Aside from, or incidental to, this commercial work he also produced paintings and illustrations for his own enjoyment. There are, for instance, such exceptional images as these of Egypt, North Africa and the Near East:

The most memorable images tend to be nocturnes; ships in exotic harbours at night seem to have been his forte. At best his style is as luminous, his colours as deep and as compelling, his subject as evocative as the work of his better known contemporary Nicholas Roerich. Three examples of Mr Shoesmith's nocturnes:

Also outstanding are the paintings he made of ships travelling the arctic passage, images of the midnight sun:

In the years 1934-36 he worked on murals for the Queen Mary. In these works we see him at the height of his powers. He produced a series of octagonal designs with literary themes and, for the first time, he turned to religious subject matter. Among the requirements for the Queen Mary were special installations for Catholic altars, altarpieces and reredos, provisions for the pious traveller. Mass was celebrated in the first class drawing room. He painted several images of the Virgin Mary for this location, as well as a screen that covered the altar when not in use. These are now regarded as his finest works. His most famous painting is that dubbed the 'Madonna of the Atlantic'. Here is a photograph of the artist working on it:

The prudish Cunard officials, however, took exception to the Christ child unclad (Good God! You can see His divine penis!) and demanded that Mr Shoesmith paint a drape over His nakedness. Thus the finished work appears as follows:

The folded panel covering the altar is a mediterranean sailing scene:

The work known as the 'Flower Market' in the first class cabin was a favourite of Winston Churchill. Below, the painting and a photograph of Mr Churchill giving a press conference in front of it:

The stand out work among the Queen Mary murals, however, is surely another Madonna, the so-called Madonna of the Tall Ships. It is the same Madonna as the Madonna of the Atlantic, this time giving a benediction, and the Christ Child is suitably attired, but in the background is an array of tall sailing ships - in the foreground (rich in symbolism) three anchors and a lantern:

To the mind of the present writer, at least this is a work that unites religious and maritime themes more successfully than the Madonna of the Atlantic and represents the pinnacle of Mr Shoesmith's art.

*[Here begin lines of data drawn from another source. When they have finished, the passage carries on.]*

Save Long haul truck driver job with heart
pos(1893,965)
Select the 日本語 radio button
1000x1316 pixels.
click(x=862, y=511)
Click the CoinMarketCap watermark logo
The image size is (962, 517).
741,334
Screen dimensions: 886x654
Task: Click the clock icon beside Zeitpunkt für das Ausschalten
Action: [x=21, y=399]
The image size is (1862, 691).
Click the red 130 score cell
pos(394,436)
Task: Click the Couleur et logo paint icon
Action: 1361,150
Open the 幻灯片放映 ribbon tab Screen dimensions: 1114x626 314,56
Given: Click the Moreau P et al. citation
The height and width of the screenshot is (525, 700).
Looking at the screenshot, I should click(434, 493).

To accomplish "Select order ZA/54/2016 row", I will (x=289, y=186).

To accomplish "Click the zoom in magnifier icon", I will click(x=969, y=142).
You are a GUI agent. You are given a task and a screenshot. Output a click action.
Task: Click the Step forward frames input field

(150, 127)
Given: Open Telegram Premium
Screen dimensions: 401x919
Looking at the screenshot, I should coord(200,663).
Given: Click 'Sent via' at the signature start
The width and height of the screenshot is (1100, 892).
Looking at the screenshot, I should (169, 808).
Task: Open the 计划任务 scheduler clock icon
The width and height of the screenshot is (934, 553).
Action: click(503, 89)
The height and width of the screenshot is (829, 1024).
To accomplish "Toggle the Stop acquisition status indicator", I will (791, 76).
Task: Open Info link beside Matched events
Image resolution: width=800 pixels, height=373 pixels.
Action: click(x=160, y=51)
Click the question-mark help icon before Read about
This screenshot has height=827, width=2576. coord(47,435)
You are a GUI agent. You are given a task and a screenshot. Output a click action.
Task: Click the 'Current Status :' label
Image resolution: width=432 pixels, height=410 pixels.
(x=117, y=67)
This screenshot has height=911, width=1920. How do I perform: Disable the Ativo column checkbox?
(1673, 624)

It has perhaps received less attention because it was painted for the library of the second class (tourist) quarters. The colours are more brilliant and direct and as a painting it demonstrates better than the other work on the Queen Mary his full command of the technicalities of seafaring as well as his (self taught) command of the (Renaissance) European painting tradition. The serene majesty that he found and captured in the great ocean liners of that era is now matched by the serenity and majesty of the Blessed Virgin herself.